Note: This bug is displayed in read-only format because
the product is no longer active in Red Hat Bugzilla.
RHEL Engineering is moving the tracking of its product development work on RHEL 6 through RHEL 9 to Red Hat Jira (issues.redhat.com). If you're a Red Hat customer, please continue to file support cases via the Red Hat customer portal. If you're not, please head to the "RHEL project" in Red Hat Jira and file new tickets here. Individual Bugzilla bugs in the statuses "NEW", "ASSIGNED", and "POST" are being migrated throughout September 2023. Bugs of Red Hat partners with an assigned Engineering Partner Manager (EPM) are migrated in late September as per pre-agreed dates. Bugs against components "kernel", "kernel-rt", and "kpatch" are only migrated if still in "NEW" or "ASSIGNED". If you cannot log in to RH Jira, please consult article #7032570. That failing, please send an e-mail to the RH Jira admins at rh-issues@redhat.com to troubleshoot your issue as a user management inquiry. The email creates a ServiceNow ticket with Red Hat. Individual Bugzilla bugs that are migrated will be moved to status "CLOSED", resolution "MIGRATED", and set with "MigratedToJIRA" in "Keywords". The link to the successor Jira issue will be found under "Links", have a little "two-footprint" icon next to it, and direct you to the "RHEL project" in Red Hat Jira (issue links are of type "https://issues.redhat.com/browse/RHEL-XXXX", where "X" is a digit). This same link will be available in a blue banner at the top of the page informing you that that bug has been migrated.

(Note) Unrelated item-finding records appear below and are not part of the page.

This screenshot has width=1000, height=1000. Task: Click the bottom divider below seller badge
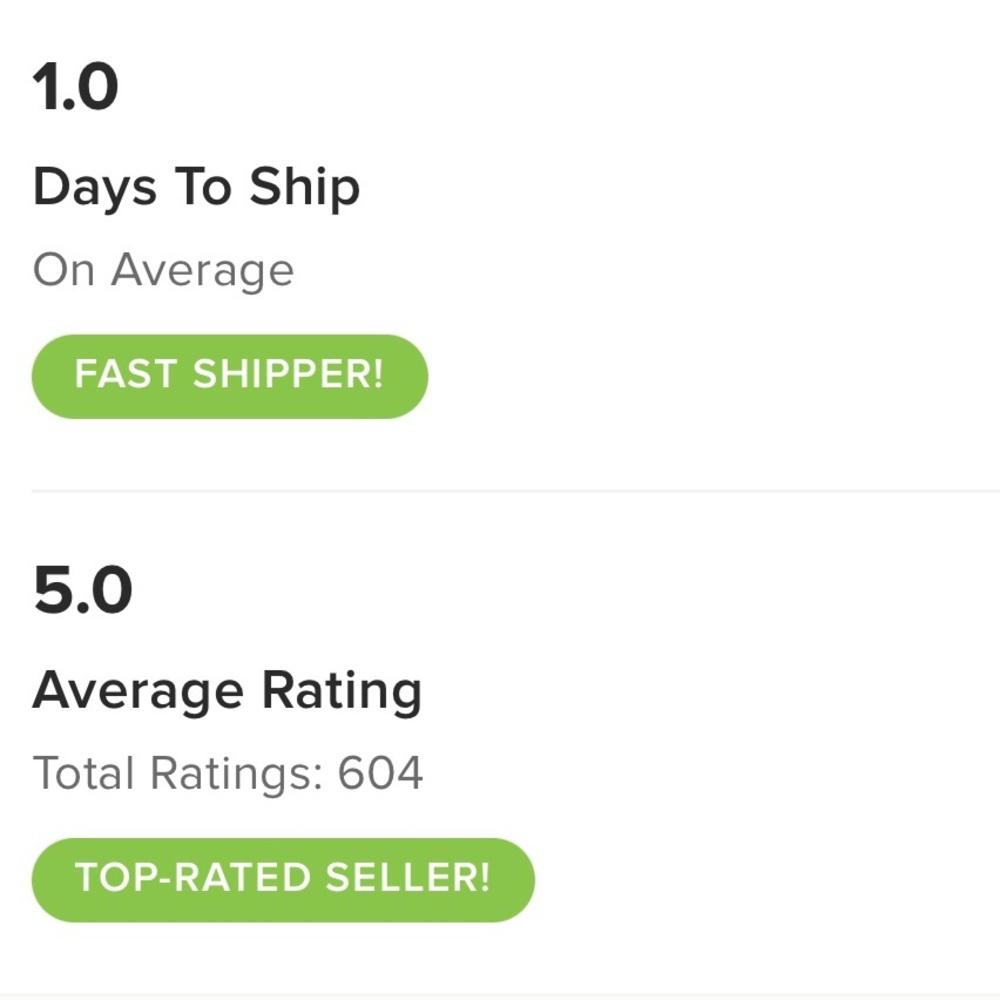(515, 995)
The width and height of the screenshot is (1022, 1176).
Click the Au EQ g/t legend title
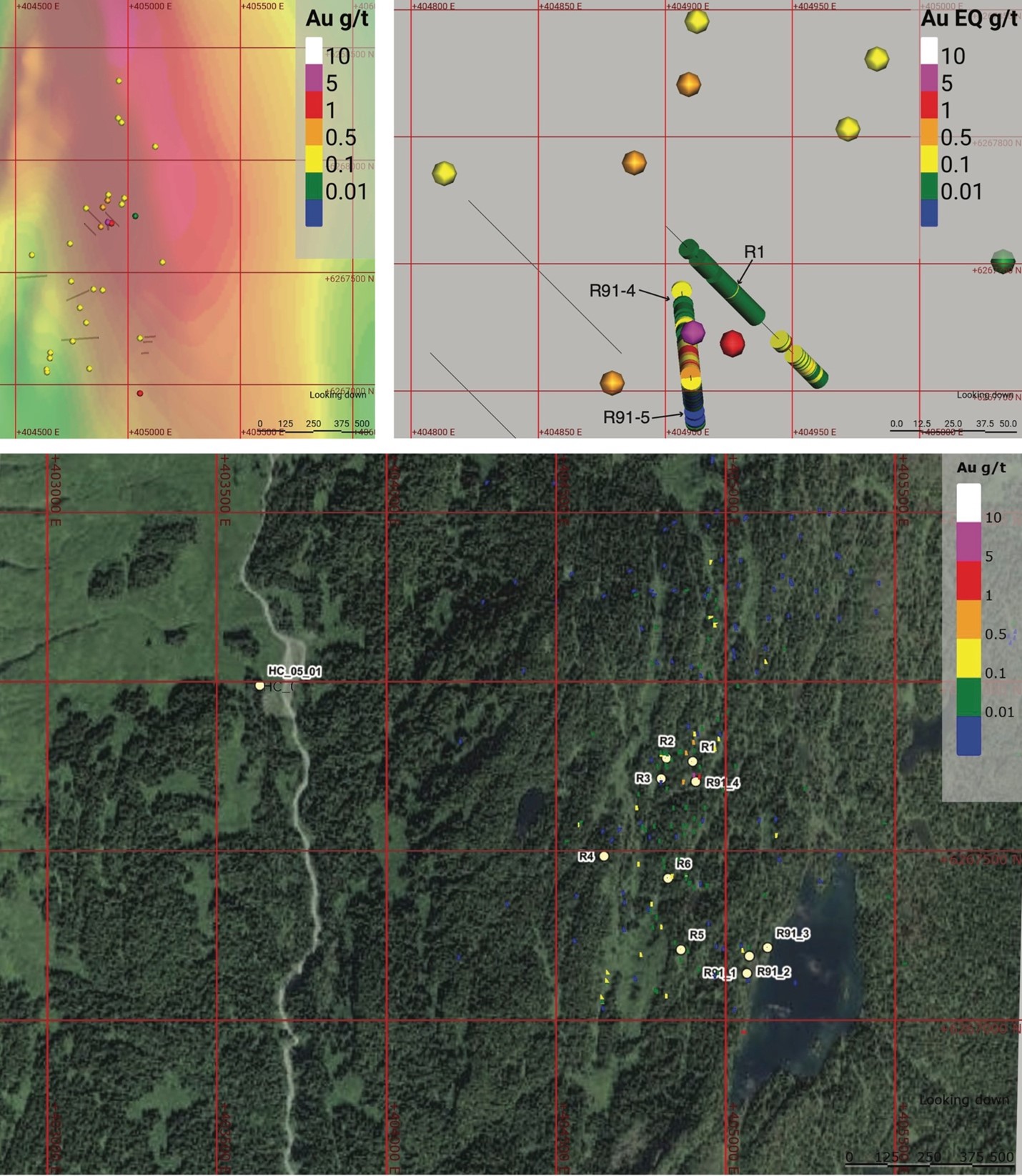(968, 19)
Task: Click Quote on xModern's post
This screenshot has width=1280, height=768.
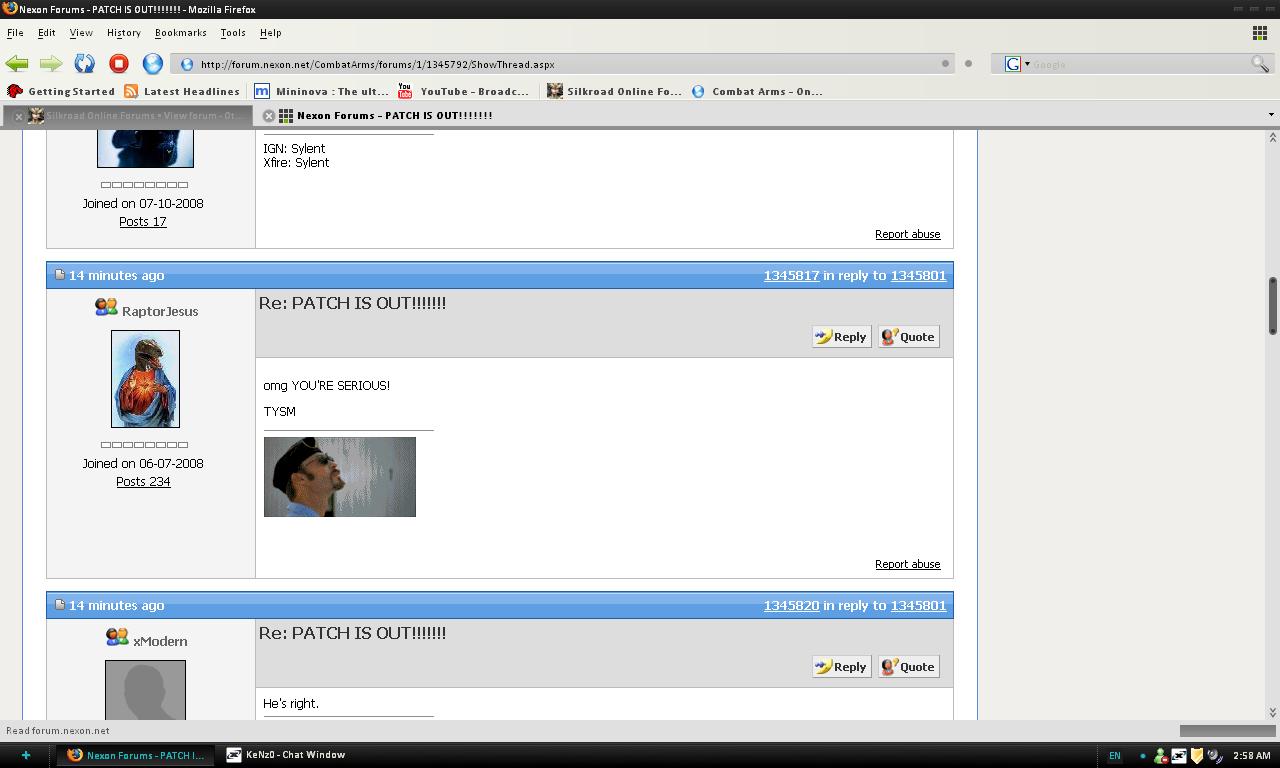Action: pyautogui.click(x=908, y=667)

DescriptionPasi Karkkainen
2019-02-19 19:25:39 UTC
Description of problem:
Currently docker in rhel7 does not allow easy way of limiting/filtering access to container exposed ports by source IP. This is because docker directly manages the iptables rules for containers, which docker adds as the first rules in the iptables FORWARD chain, before any firewalld rules. Rules added by docker always allow "any" (0.0.0.0) as the source IP, so all container ports are exposed to the whole world.

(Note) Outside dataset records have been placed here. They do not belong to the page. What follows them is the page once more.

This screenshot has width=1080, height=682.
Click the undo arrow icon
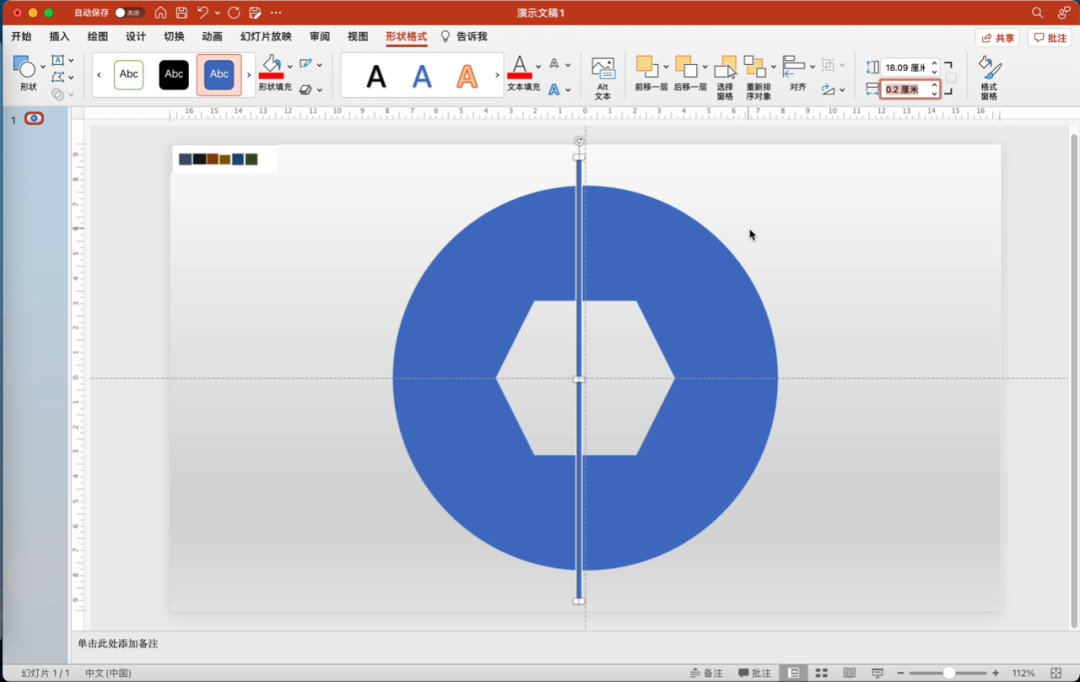click(203, 13)
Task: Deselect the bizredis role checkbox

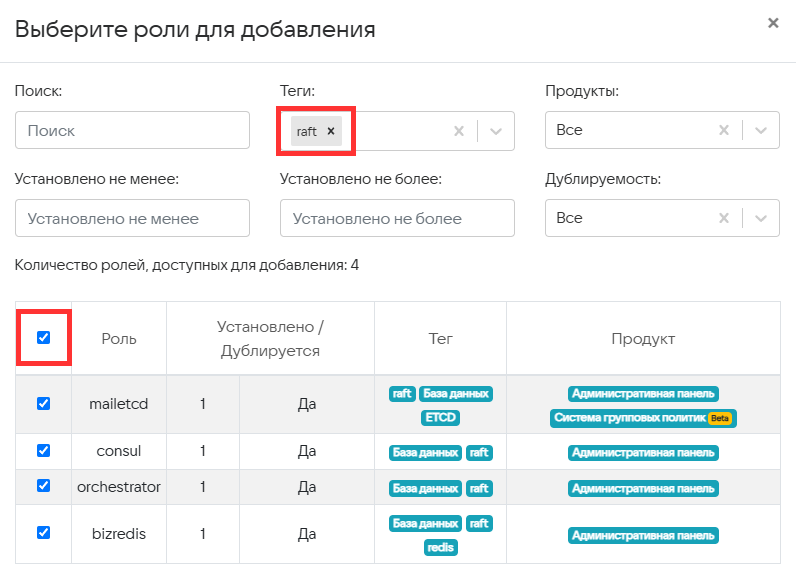Action: pos(43,533)
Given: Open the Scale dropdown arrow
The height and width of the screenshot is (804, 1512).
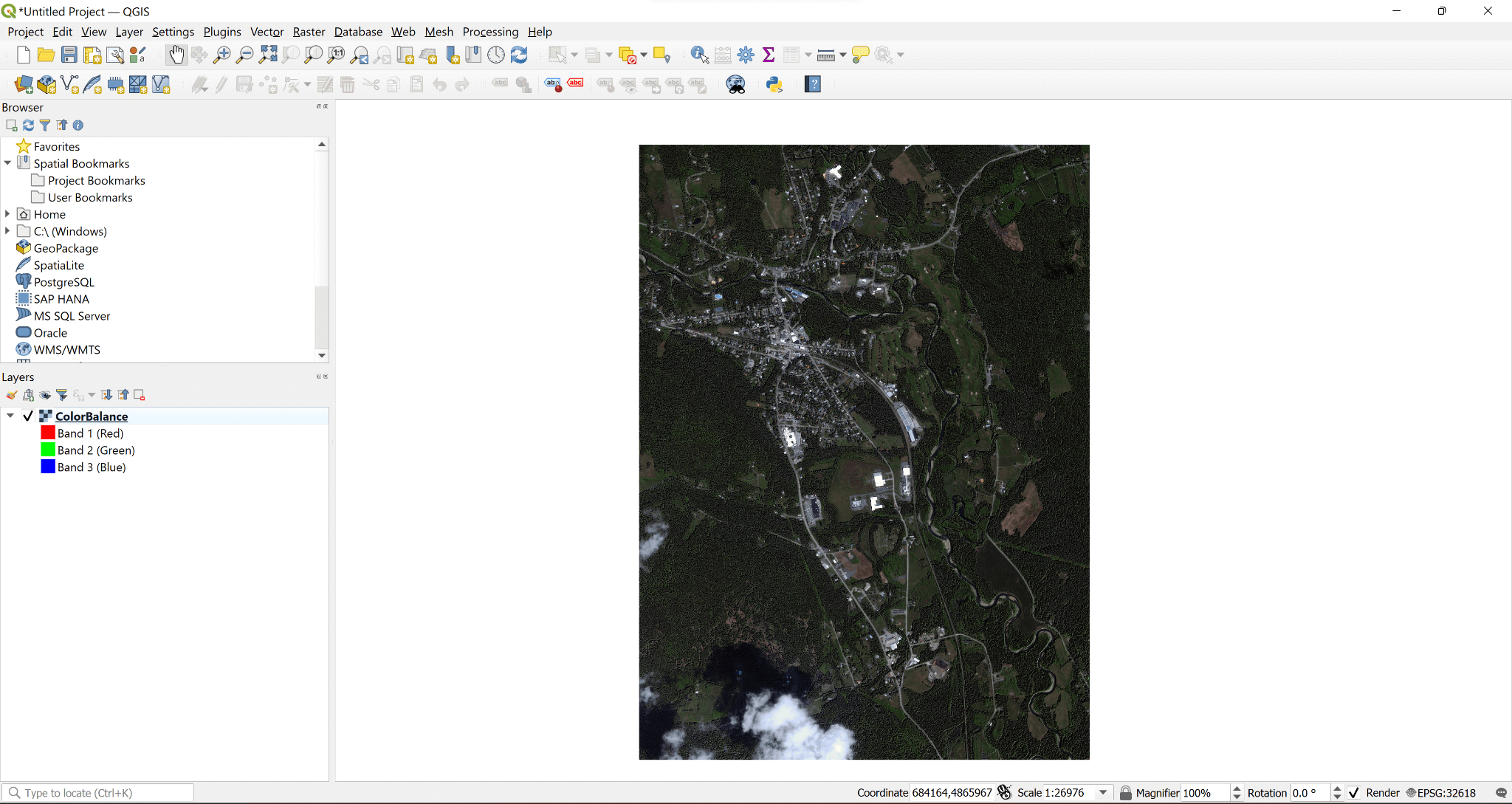Looking at the screenshot, I should pos(1103,793).
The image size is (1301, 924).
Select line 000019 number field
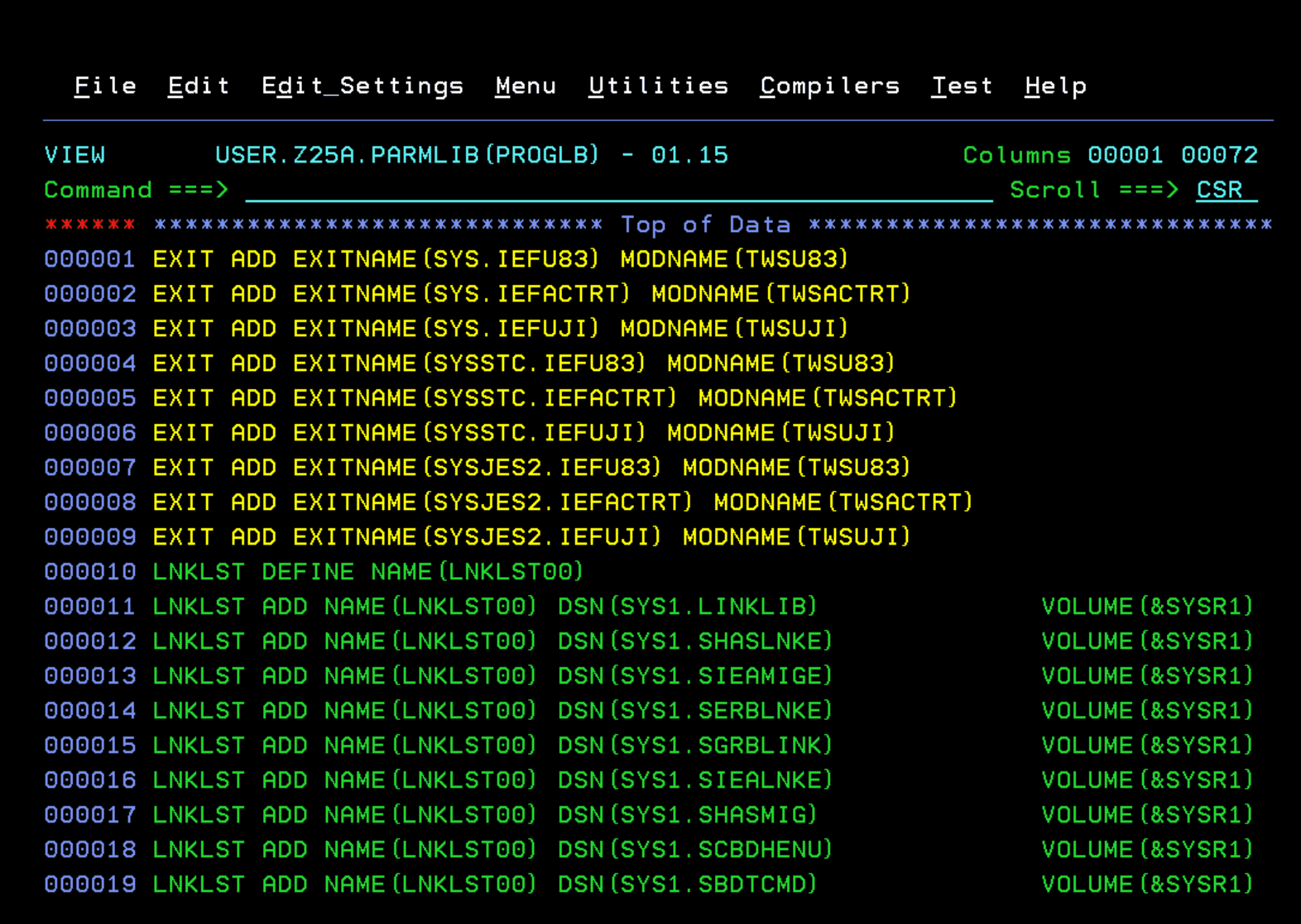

If the user changes those generated rules or the rule order manually, they are overiden by next docker daemon restart. So currently it's quite painful to do any IP limitations/filtering for docker containers.
docker-ce version 17.06 has added support for "DOCKER-USER" iptables custom chain, which docker loads before any other firewall rules it generates, and docker doesn't clear the contents of "DOCKER-USER" chain either, so it's the easy way of firewalling/blocking access to the container exposed ports.
More info: https://unrouted.io/2017/08/15/docker-firewall/
and docker documentation: https://docs.docker.com/network/iptables/
"If you need to add rules which load before Docker’s rules, add them to the DOCKER-USER chain. These rules are loaded before any rules Docker creates automatically."
Version-Release number of selected component (if applicable):
docker in rhel7
How reproducible:
always
Steps to Reproduce:
1. Run any container with docker exposing some port(s).
2. Notice how docker adds firewall rules on top of the iptables FORWARD chain.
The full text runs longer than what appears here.